Carry on the review of Ken Johnson's performance as Brother Boy, given below ahead of the rows, by writing what comes after its final sentence.

• _EXCERPTED TEXT_:
################
Ken Johnson’s performance as Brother Boy award-worthy
On stage for ten scintillating performances at Lab Theater is Del Shores’ cult classic Sordid Lives. The show features a preposterous backstory, volatile characters and a gem of cast compliments of Director Scott Carpenter. Playing the part of Earl “Brother Boy” Ingram is Ken Johnson.
Sordid Lives is jam packed with quirky, troubled souls, but none as beset upon as Earl “Brother Boy” Ingram. Twenty-three years ago, his mother put him in an asylum because she could not abide having a gay, cross-dressing son traipsing about the strict Southern Baptist town of Winters, Texas dressed up like country diva Tammy Wynette. Although subjected to verbal and physical abuse at the hands of both the inmates and staff, continuing efforts to “dehomosexualize” him have failed – as the audience sees when he shows up in the office of Dr. Eve Bollinger for his latest session.
The play is billed as a “black comedy about white trash,” and Johnson plays Brother Boy with fifty shades of pitch. In spite of all of the degradation and abuse he’s received during his two-plus decades in the asylum, Johnson’s Earl Ingram is resolute, dignified and serenely self-aware. But he’s also managed to maintain a self-deprecating sense of humor. When Dr. Evil railed against him for still dressing like the country songstress, Brother Boy simply replies that now that she’s gone, someone has to carry on her legacy. And when she demands to know how he explained impersonating her prior to her death, he replies disarmingly, “My mind’s a blank.”
One of the funniest exchanges in the entire play occurs when Earl tells Dr. Eve that, no offense intended, when he tried imagining her during one of the masturbation exercises she prescribed, his stiffy deflated in a jiffy. But the scene goes beyond clever content and dialogue. Johnson’s delivery makes it work.
################
• _DATA_:
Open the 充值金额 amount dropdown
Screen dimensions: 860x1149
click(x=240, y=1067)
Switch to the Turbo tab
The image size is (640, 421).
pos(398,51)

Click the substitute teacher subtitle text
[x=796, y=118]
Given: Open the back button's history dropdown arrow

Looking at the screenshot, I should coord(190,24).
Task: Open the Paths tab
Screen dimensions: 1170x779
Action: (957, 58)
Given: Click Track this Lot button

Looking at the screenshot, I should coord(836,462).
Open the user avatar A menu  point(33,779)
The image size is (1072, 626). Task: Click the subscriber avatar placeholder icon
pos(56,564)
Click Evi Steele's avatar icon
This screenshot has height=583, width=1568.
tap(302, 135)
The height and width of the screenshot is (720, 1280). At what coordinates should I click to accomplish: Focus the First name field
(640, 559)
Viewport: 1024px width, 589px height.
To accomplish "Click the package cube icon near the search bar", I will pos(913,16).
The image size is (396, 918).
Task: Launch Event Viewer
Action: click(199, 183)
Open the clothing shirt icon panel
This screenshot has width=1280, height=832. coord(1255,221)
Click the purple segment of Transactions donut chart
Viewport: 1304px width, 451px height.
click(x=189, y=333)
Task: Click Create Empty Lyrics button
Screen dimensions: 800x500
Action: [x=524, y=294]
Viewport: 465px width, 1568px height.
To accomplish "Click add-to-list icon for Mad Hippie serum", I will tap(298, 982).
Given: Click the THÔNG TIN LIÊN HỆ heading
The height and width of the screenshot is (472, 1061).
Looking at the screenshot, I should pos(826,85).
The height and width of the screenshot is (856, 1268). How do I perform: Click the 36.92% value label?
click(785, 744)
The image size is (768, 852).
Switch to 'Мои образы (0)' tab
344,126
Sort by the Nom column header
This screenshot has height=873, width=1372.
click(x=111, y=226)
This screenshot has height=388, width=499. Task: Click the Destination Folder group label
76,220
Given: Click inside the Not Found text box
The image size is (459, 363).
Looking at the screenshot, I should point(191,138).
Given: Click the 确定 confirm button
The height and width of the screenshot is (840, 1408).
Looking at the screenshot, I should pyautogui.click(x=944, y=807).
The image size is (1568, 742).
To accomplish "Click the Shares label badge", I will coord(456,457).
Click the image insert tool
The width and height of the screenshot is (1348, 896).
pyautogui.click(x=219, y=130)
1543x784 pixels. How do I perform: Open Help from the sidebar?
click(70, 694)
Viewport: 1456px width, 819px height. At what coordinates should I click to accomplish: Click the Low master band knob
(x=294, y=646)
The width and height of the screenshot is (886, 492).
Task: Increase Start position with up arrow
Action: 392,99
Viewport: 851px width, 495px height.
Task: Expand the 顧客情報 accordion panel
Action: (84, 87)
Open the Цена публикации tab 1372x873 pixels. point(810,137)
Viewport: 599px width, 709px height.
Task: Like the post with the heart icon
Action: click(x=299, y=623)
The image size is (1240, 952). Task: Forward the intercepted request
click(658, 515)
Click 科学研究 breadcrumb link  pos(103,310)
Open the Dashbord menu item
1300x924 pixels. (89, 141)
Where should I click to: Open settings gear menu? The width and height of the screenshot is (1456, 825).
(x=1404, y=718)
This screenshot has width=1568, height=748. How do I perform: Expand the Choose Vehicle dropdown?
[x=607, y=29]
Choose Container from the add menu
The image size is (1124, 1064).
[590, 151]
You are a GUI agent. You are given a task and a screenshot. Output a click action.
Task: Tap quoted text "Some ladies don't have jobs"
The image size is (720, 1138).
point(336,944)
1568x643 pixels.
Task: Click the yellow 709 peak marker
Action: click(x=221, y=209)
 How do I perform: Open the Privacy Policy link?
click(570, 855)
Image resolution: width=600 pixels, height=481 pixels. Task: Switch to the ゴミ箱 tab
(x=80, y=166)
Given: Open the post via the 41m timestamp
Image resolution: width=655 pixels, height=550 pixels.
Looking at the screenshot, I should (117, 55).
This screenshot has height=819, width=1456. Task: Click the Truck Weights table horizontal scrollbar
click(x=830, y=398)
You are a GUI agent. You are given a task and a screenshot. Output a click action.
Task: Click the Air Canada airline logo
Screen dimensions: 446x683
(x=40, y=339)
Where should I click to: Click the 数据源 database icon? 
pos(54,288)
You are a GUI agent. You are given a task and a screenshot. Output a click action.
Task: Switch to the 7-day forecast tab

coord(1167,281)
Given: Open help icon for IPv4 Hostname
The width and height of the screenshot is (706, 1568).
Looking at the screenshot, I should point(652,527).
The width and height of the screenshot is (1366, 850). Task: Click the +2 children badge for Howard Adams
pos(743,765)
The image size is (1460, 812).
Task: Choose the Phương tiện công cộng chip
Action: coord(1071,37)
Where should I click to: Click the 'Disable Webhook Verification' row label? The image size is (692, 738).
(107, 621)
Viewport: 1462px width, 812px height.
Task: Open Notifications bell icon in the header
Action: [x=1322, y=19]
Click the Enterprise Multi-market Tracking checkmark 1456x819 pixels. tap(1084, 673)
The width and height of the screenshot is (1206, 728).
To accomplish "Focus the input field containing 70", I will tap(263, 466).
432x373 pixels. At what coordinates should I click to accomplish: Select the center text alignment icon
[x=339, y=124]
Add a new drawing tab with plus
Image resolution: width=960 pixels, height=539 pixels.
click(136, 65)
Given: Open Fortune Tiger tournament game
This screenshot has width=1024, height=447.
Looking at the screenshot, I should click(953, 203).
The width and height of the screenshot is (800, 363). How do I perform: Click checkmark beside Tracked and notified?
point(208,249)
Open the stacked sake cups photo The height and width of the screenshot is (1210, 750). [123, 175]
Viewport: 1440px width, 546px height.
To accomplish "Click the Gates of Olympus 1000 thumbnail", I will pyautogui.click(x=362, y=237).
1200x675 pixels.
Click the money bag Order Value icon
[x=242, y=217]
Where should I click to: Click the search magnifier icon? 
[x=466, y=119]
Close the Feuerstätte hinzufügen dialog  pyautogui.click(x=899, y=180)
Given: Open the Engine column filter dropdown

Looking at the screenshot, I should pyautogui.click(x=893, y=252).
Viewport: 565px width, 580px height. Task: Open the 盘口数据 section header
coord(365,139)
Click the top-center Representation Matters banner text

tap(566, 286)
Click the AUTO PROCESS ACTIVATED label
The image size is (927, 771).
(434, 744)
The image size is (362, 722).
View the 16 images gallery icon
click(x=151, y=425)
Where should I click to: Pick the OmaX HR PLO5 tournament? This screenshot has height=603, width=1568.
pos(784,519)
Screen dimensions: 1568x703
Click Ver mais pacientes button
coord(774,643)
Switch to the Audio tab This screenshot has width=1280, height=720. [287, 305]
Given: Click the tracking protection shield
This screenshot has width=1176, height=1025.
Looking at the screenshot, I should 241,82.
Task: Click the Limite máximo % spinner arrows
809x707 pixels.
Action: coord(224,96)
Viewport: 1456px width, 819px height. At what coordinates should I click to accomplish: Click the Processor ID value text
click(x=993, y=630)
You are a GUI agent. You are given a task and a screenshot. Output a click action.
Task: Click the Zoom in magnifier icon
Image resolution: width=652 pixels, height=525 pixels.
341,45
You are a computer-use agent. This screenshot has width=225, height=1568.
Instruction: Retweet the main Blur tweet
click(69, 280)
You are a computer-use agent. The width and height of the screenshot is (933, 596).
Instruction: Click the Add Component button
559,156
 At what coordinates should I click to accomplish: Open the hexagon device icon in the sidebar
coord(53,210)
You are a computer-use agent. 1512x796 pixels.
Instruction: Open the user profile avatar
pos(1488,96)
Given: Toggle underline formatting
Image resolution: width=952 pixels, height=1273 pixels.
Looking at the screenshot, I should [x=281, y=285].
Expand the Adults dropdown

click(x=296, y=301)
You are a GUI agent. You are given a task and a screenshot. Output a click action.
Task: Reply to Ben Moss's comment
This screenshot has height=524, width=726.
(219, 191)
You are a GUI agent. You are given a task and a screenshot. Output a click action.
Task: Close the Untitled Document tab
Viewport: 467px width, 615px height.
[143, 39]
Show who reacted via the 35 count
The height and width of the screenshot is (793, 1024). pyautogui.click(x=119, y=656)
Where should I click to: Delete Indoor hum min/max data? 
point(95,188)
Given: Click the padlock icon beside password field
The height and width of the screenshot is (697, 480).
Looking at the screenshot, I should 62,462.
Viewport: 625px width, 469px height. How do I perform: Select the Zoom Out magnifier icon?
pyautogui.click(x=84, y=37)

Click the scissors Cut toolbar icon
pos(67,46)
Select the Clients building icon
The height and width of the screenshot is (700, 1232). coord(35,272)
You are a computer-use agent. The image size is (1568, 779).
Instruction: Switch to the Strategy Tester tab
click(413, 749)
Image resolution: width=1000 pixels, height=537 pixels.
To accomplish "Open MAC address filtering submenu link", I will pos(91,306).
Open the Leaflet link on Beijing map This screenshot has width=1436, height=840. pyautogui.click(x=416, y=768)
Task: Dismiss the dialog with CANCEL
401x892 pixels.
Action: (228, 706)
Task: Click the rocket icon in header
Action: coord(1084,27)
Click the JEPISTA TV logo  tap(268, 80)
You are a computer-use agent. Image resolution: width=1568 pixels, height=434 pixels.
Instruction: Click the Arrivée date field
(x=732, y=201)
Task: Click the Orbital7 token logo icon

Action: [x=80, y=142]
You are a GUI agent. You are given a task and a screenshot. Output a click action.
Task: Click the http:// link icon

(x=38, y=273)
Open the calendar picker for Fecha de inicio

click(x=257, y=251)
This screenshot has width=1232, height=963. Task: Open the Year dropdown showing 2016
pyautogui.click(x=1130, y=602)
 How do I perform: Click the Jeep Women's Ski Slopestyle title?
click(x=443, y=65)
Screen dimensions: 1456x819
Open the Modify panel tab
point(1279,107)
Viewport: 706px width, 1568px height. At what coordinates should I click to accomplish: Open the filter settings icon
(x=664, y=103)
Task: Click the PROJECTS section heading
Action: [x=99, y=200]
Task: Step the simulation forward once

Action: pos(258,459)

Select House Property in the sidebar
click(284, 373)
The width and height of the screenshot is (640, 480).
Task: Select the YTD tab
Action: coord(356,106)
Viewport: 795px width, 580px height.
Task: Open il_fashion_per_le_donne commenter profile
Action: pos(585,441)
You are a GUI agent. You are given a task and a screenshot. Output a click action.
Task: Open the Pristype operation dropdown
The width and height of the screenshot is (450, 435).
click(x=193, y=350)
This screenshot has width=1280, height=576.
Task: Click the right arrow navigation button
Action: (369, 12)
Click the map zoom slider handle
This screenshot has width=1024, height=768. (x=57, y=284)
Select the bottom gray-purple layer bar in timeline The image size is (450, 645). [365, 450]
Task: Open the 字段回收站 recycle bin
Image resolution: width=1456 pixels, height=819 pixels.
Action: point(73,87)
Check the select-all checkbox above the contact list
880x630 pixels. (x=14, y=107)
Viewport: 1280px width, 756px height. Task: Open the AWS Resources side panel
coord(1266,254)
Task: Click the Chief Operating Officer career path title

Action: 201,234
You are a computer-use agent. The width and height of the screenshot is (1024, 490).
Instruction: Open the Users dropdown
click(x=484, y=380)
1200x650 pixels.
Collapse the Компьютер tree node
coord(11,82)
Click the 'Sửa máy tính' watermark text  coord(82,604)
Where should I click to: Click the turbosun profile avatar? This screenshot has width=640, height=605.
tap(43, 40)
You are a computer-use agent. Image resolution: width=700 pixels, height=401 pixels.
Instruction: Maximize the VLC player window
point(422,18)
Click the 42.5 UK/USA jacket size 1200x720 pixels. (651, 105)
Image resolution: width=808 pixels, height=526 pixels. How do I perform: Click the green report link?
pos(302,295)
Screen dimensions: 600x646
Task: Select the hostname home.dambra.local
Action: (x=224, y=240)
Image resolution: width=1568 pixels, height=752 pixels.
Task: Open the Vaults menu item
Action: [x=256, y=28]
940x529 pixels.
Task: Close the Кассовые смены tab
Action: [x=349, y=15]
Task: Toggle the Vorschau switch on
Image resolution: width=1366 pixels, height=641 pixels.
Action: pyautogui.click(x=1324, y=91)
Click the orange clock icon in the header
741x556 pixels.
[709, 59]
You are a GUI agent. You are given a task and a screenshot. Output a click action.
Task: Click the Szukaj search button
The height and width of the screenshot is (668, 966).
################
• _EXERCISE OUTPUT_:
The mark of an excellent actor is the ease with which he or she handles props, moves about the set and wears his or her costume. To his credit, Johnson seems right at home in his Tammy Wynette pink boa-edged lounging pajamas and red furry slippers. But he’s a sight to behold as the woman in red. Perched atop 6-inch stilettos, Johnson cut a fabulously fetching figure dressed in a diagonally-ruffled, off –the –shoulder Flamenco dress that showed just the right amount of fishnet-stockinged thigh. You could say it was a statement dress. But the ensemble did not just make a statement to his shocked and awed family. It was just what the doctor ordered for making a statement to his casketed mother.
Johnson’s performance as Brother Boy is award-worthy. But negotiating a stage in heels that tall deserves special mention. And compliments to Director Scott Carpenter on his choice of pumps. The women in the cast will be arm-wrestling for those babies after the show ends its run.
Ken started in community theater with his dad. He was just eight years old at the time. He then progressed to high school comedies and musicals with his teacher, Florene Villane, who helped him prepare for John Houseman’s Conservatory of Acting program at the University of Southern California (USC) in Los Angeles. He retired in 2001 after a 25 year professional career in theater. Now he fashions himself as a “once-in-awhile” player.
Johnson describes his last “once-in-awhile” role as “the mysterious man” in Theatre Conspiracy’s production of Noli Timere (Don’t Be Afraid).
As the play unfolds, it becomes increasingly likely that Johnson’s character is Satan himself. Johnson’s performance was a cross (no pun intended) between De Niro in Angel Heart (1987) and that “man of wealth and taste” from the Stones’ Sympathy for the Devil. [You can read the review of Noli Timere here.]
Based upon his performances in Noli Timere and Sordid Lives, we can only hope that Ken is on again more than he’s off again. Time will tell.
September 22, 2017.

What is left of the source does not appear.